When I looked up at the front of the classroom again, the new guy was looking right at me. I didn’t know what to do, so I looked down at my hands and refused to look at him again. My cheeks were rapidly growing hot and my heart was pounding out of my chest.

I wasn’t used to feeling so embarrassed, but this guy was so gorgeous. To make matters worse, the teacher had him sit right next to me and assigned him as my lab partner. It was the first day that I didn’t want to be in chemistry and also the first time I’d had a panic attack.

As the months went by, my obsession with the new guy, turned into an infatuation. The more I tried to stay focused on school, the more I fantasized about Stoshua. We got to know each other and became close friends. I was too shy to admit that I was interested in him.
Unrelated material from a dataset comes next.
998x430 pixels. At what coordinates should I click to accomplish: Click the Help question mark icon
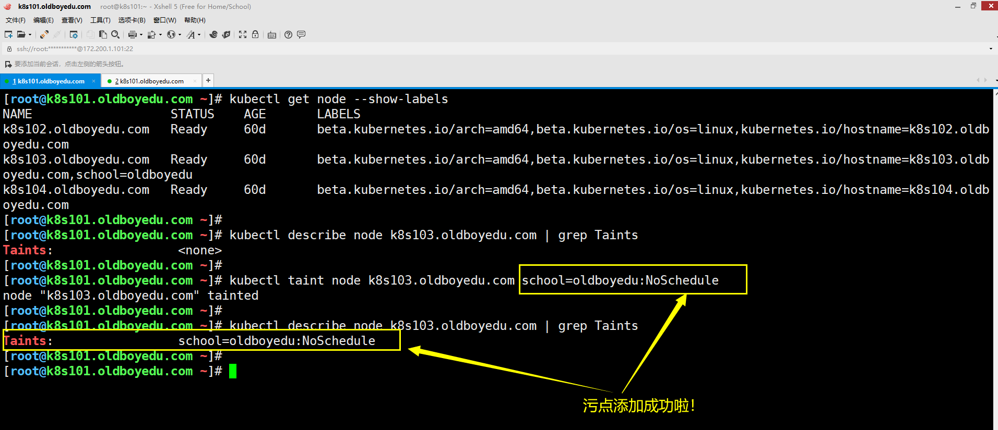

I’d never dated and I didn’t know how to be in a relationship.

He became my second best friend. On the weekends, we’d watch eighties movies and hang out, studying or going places together. We talked about everything and had each other on speed dial. With my sister being so involved in herself, Stosh was my only confidant. Sure, I could never admit how I felt about him, but it didn’t matter. All I wanted to do was be with him, every second of every day. I fantasized about changing my last name to Wheeler. I designed my wedding gown in my head and named our first born son.

Don’t act like you’ve never done it before. We all fantasize about being swept away by our own version of prince charming. For me, he was my kryptonite. I lived and breathed to be near him, all in hopes of one day to become Mrs. Stoshua Wheeler.

At the end of the school year, a few weeks before prom, I had this feeling like he was going to ask me. Since we had even more classes together that semester, we were together all of the time. He’d come over to study and stay for dinner, or I’d do the same at his house.

Even though I didn’t know for sure, I believed that he liked me as much as I liked him.

I’ll never forget practicing over and over what my conversation with Stosh was going to be. At first, I wrote him notes. After going through almost an entire notebook of paper, I decided that it was better if I just came out and said what I was feeling.

Gaining the courage to put myself out there was nerve racking. Once any other logical option was exhausted, I knew I had to go for it. My sister knew I was up to something immediately. This particular year had been harder for me. As focused as I was on school, I felt like she was leaving me out of things. She hung out with her friends more than she spent time with me. Most nights, she snuck in the house after curfew and smelled of booze. Her defiance was associated with her popularity and the type of people that she hung out with. In some ways I was jealous. Ivy was always having fun, where I was always focused on being the best person I could be. Responsibility was important to me, but not my sister.

With prom being so close, it also meant that finals were even closer. I’d studied for weeks and was sure to ace all of my exams. Ivy came to me one day in tears.